Single-Pass Huffman Coding

(doisinkidney.com)

31 points | by todsacerdoti 53 days ago

1 comments

  • ptspts 47 days ago
    What is the advantage of this circular implementation?

    Is it faster than the simple one? Does it use less memory? Is it easier to write? Is it easier to understand?

    I think all of the above is false, but I have a limited understanding of Haskell. Please correct me if I'm wrong.

    • TacticalCoder 46 days ago
      > The algorithm isn’t single-pass in the sense of Adaptive Huffman Coding: it still uses the normal Huffman algorithm, but the input is transformed in the same traversal that builds the tree to transform it.

      Limited understanding here too. Sounds like it's not really single pass anyway so it's not usable to process a stream in real-time either, before having all the data?

    • oisdk 44 days ago
      There's no (practical) advantage to the circular implementation; it's just a curiosity.
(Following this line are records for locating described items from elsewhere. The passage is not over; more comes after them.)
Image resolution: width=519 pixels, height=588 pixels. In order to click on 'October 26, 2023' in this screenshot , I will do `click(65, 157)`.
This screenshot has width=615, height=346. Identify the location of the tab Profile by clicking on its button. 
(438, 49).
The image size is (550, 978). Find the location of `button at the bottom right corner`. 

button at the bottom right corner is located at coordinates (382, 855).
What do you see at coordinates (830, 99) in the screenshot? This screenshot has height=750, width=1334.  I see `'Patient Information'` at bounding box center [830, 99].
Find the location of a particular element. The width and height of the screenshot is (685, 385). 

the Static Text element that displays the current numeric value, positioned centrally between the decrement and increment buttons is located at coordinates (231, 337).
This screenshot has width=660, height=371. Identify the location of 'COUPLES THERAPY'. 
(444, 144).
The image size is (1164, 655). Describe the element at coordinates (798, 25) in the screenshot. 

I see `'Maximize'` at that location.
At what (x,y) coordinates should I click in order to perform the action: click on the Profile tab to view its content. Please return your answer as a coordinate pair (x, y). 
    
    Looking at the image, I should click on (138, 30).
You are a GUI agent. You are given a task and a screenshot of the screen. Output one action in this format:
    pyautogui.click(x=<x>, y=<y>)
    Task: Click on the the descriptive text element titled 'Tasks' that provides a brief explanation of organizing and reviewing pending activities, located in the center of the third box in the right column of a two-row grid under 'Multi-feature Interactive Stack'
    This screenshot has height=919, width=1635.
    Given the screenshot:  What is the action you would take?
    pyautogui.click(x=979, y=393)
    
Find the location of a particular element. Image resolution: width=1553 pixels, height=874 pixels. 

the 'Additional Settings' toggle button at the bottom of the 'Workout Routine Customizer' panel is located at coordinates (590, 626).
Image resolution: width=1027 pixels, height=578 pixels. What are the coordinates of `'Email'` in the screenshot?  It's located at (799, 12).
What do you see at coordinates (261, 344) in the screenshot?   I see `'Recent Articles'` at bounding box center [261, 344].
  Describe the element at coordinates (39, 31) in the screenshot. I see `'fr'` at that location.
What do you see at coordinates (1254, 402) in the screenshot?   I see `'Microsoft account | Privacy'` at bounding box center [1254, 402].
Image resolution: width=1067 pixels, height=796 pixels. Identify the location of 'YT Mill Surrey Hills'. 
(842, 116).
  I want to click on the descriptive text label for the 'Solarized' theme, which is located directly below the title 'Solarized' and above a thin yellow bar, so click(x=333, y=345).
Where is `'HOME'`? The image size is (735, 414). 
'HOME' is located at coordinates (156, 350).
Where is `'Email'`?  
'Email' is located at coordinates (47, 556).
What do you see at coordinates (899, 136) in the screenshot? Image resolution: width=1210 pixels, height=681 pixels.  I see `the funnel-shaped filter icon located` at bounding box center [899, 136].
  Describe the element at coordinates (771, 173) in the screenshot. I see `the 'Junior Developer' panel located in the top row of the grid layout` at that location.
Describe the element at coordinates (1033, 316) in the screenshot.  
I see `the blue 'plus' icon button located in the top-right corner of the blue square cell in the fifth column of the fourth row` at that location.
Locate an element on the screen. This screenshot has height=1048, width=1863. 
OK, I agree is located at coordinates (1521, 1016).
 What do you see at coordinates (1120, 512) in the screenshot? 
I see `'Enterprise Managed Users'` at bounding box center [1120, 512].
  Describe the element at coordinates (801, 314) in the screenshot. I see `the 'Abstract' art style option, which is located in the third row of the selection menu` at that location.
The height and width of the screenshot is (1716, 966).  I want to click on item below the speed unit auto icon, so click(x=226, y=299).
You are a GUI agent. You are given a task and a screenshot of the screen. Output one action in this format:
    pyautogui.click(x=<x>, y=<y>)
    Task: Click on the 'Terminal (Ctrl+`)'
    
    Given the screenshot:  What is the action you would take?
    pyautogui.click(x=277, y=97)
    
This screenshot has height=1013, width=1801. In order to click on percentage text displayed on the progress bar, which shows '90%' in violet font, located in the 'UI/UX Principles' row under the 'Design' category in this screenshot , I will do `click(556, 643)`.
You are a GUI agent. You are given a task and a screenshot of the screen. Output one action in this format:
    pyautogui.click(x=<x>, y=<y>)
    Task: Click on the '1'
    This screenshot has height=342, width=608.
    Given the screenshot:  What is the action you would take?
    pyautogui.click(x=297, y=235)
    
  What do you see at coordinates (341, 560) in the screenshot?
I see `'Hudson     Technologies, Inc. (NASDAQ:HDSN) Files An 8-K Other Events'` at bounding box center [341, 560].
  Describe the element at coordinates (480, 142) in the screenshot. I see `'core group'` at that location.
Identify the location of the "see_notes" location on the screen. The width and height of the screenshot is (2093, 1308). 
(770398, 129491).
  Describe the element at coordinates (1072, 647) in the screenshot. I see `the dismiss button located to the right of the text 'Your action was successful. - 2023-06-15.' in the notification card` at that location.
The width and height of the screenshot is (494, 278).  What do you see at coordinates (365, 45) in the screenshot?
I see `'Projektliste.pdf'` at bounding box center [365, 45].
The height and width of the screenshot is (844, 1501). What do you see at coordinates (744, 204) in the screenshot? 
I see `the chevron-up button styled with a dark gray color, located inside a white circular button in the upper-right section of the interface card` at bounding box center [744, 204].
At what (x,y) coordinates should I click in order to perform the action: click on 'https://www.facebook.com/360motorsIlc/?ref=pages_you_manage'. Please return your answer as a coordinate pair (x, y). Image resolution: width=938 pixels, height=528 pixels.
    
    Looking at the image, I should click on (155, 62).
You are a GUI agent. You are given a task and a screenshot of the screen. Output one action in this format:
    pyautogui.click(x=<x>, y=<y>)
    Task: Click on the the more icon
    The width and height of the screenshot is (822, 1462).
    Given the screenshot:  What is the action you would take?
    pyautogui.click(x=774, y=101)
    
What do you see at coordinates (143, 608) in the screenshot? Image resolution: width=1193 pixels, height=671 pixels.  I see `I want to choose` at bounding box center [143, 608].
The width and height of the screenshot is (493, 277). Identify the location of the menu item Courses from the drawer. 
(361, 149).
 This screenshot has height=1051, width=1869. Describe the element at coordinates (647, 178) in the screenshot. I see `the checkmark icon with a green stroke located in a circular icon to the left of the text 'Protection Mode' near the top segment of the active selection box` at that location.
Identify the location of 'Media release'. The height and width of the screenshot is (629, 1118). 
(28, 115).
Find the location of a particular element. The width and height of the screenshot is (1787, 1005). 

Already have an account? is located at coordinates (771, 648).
      It is useful for understanding laziness and some interesting theoretical tools for traversing data structures, though. For a more in-depth look at the idea of circular programs for traversal, Bird's paper (linked in the post, https://link.springer.com/article/10.1007/BF00264249) is a good start.

    • viraptor 46 days ago
      It's a weird claim about a single pass too. It's more of a "let's replace some iteration with building a tree of functions to call" and then pretends waking/executing that is not another pass.